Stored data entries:
◆ ◆ ◆ ◆ ◆
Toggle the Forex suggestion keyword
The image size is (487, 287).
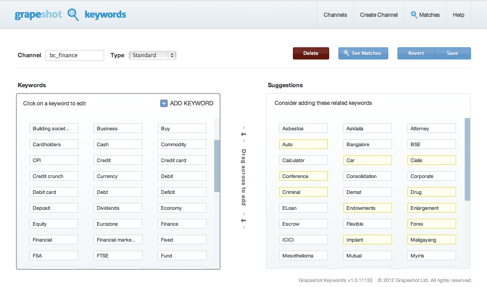pyautogui.click(x=432, y=223)
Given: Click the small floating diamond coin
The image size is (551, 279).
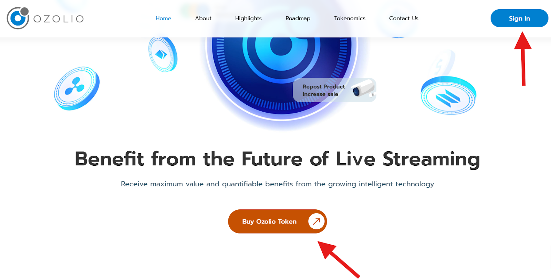Looking at the screenshot, I should pyautogui.click(x=163, y=54).
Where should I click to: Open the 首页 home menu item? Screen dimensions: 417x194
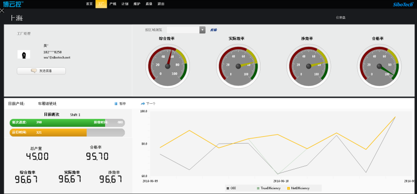coord(89,4)
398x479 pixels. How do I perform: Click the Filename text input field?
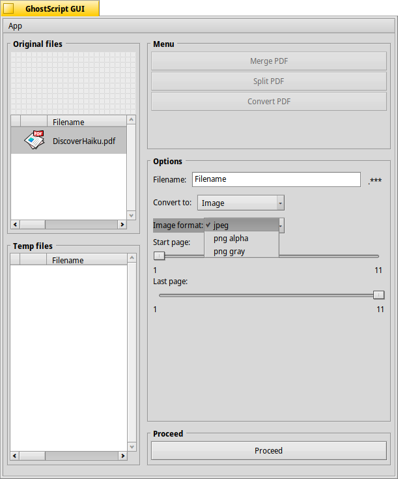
◆ ◆ ◆ ◆ ◆
#### The task:
The lines to repeat start at the one holding "Given: Click the small floating diamond coin" and run through the last line of the records above; write them out exactly, both ends included, but not the pictures.

#### Task output:
Given: Click the small floating diamond coin
The image size is (551, 279).
Looking at the screenshot, I should pyautogui.click(x=163, y=54).
Where should I click to: Open the 首页 home menu item? Screen dimensions: 417x194
coord(89,4)
398x479 pixels. How do I perform: Click the Filename text input field?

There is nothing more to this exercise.